Na perspectiva de levantamento de custos sociais, o relatório Sindemia Global, da Comissão de Obesidade The Lancet, que se tornou referência mundial para discussão sobre sistemas alimentares, traz dados estimados sobre o sobrepeso e obesidade globais: “O excesso de peso corporal afeta mais de 2 bilhões de pessoas no mundo todo e é responsável por, aproximadamente, 4 milhões de mortes anualmente. Os custos econômicos atuais da obesidade são estimados em aproximadamente 2,8% do produto interno bruto (PIB) mundial.”
A definição da sindemia global levanta questões que, inicialmente, podem parecer excludentes. Ao caracterizar como principais desafios a serem enfrentados pela humanidade o encontro das pandemias de obesidade, desnutrição e mudanças climáticas, o estudo possibilita olhar e atuação sistêmica em relação à alimentação. E tem sido base de referência de importantes iniciativas no Brasil, como a estratégia do programa de Alimentação Saudável do Instituto Brasileiro de Defesa do Consumidor. Considerando a realidade global de insegurança alimentar, pesquisa realizada pela FGV Social, a partir do processamento de dados do Gallup World Poll, demonstra que, no período de pandemia, a piora da situação brasileira foi 4 vezes maior que a média dos 120 países pesquisados. Pela primeira vez o Brasil apresentou níveis de insegurança alimentar piores que a média mundial, em série de pesquisas que vem sendo realizada desde 2006. Curioso notar que foi também em 2006, que o Brasil teve decretada a chamada Lei Orgânica da Segurança Alimentar e Nutricional que define segurança alimentar como “a realização do direito de todos ao acesso regular e permanente a alimentos de qualidade, em quantidade suficiente, sem comprometer o acesso a outras necessidades essenciais, tendo como base práticas alimentares promotoras de saúde que respeitem a diversidade cultural e que sejam ambiental, cultural, econômica e socialmente sustentáveis”.

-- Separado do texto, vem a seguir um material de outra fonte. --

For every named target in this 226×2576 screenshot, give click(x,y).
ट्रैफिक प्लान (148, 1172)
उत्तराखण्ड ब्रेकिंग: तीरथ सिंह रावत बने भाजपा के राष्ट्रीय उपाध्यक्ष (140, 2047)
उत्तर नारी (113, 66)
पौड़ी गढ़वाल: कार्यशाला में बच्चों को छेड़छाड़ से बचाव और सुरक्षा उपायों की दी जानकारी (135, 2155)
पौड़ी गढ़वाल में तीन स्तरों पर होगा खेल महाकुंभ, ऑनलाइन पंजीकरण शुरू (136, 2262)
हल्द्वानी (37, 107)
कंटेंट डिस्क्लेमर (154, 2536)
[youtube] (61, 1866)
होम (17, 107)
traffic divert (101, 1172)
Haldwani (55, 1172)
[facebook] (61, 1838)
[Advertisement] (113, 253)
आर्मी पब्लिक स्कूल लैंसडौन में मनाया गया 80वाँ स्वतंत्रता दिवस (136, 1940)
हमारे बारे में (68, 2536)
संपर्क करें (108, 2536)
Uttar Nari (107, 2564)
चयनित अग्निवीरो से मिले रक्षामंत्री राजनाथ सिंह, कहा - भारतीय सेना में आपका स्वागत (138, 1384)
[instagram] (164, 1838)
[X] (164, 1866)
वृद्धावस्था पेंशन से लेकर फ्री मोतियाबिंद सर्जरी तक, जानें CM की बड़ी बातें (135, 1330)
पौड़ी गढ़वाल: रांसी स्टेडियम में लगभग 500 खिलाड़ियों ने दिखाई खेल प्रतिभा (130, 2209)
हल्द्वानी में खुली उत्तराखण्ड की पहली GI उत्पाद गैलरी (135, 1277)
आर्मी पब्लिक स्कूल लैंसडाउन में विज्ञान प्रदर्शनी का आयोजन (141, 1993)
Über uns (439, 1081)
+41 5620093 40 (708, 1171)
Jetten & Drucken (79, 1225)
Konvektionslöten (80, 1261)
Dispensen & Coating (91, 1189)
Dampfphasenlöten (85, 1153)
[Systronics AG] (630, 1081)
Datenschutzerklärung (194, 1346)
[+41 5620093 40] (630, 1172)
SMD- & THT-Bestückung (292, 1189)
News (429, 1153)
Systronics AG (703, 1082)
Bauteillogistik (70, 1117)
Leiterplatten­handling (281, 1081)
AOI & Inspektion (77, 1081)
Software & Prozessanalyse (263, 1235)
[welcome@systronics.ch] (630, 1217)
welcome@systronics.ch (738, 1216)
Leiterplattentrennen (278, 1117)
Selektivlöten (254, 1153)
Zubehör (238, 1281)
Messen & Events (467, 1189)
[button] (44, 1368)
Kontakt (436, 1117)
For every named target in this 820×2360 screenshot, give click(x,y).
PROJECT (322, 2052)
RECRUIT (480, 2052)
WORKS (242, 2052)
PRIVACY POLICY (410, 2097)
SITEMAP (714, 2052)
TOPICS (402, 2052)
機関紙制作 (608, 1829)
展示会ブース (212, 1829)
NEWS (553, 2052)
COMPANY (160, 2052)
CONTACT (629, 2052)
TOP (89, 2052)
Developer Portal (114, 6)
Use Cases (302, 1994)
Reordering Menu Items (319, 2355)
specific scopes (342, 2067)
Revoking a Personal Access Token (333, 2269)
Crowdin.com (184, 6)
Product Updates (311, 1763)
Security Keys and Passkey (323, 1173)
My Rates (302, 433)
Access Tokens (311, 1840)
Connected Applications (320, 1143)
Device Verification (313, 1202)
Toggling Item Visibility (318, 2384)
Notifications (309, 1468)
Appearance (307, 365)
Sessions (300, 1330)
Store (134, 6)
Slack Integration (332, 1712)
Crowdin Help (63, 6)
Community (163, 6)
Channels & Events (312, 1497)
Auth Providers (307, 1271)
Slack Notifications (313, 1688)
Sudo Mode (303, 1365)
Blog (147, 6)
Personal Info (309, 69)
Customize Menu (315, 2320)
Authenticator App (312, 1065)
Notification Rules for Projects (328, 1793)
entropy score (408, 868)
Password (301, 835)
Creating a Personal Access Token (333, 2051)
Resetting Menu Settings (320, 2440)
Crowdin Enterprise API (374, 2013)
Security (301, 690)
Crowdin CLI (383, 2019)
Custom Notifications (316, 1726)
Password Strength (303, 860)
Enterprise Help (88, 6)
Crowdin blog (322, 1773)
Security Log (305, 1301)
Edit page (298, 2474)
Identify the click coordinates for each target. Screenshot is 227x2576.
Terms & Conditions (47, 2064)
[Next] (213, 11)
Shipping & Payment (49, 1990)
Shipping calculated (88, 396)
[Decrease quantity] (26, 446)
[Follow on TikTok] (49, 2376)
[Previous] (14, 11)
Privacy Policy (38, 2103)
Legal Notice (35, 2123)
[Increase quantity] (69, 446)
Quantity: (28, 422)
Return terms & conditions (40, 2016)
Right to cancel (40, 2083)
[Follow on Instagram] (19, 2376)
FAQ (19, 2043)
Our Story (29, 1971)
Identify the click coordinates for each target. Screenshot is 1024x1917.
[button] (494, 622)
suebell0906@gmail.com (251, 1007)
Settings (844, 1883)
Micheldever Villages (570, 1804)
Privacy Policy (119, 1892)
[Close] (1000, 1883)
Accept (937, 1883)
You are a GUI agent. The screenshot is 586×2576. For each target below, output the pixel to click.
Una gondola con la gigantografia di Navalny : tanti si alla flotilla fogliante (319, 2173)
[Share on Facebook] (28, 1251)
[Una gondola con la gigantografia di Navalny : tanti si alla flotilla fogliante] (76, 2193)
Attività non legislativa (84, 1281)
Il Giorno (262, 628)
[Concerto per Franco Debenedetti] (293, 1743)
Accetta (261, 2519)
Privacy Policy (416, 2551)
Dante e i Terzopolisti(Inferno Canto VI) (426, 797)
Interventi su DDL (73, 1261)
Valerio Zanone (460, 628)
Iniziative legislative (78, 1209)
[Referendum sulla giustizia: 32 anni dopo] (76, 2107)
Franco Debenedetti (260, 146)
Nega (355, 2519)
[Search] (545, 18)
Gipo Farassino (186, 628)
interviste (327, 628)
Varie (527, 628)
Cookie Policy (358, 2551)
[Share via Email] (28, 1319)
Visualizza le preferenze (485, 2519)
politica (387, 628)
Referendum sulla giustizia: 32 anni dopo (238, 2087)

O olhar multifatorial e abrangente sobre a segurança alimentar já esteve presente no cenário nacional – e refletiu em avanços concretos para a população brasileira. No entanto, mesmo a apropriação da população sobre a noção de alimentação adequada e saudável como um direito ainda é frágil. Na linha do tempo do direito humano à alimentação adequada no Brasil, vemos o desenho de avanços e de retrocessos – principalmente desde 2016, como reitera o Manifesto pela soberania alimentar e superação da fome, recentemente lançado pela Conferência Popular Soberania e Segurança Alimentar e Nutricional. O olhar para a fome, retomado em 2021, e a fome visível em 2022 estabelecem novos trágicos marcos temporais para essa história. E, mais uma vez, a sociedade civil se manifesta pela soberania alimentar. A fome é um alerta dado pela liberação de um hormônio no estômago, indicando que o corpo precisa de reposição de nutrientes para seguir funcionando. Mas, sobretudo, “A fome é um ‘fenômeno social total’: para além das questões nutricionais, envolve a política, a história, a economia e o social” – impossível não citar Josué de Castro. A fome é resultado de problemas estruturais e de escolhas políticas. É visível e é evitável. Precisamos ver um Estado comprometido no combate à fome que considere com igual importância cada uma das dimensões que versa a segurança alimentar, com consistência e visão sistêmica, para que seja efetivo no presente e sólido no futuro.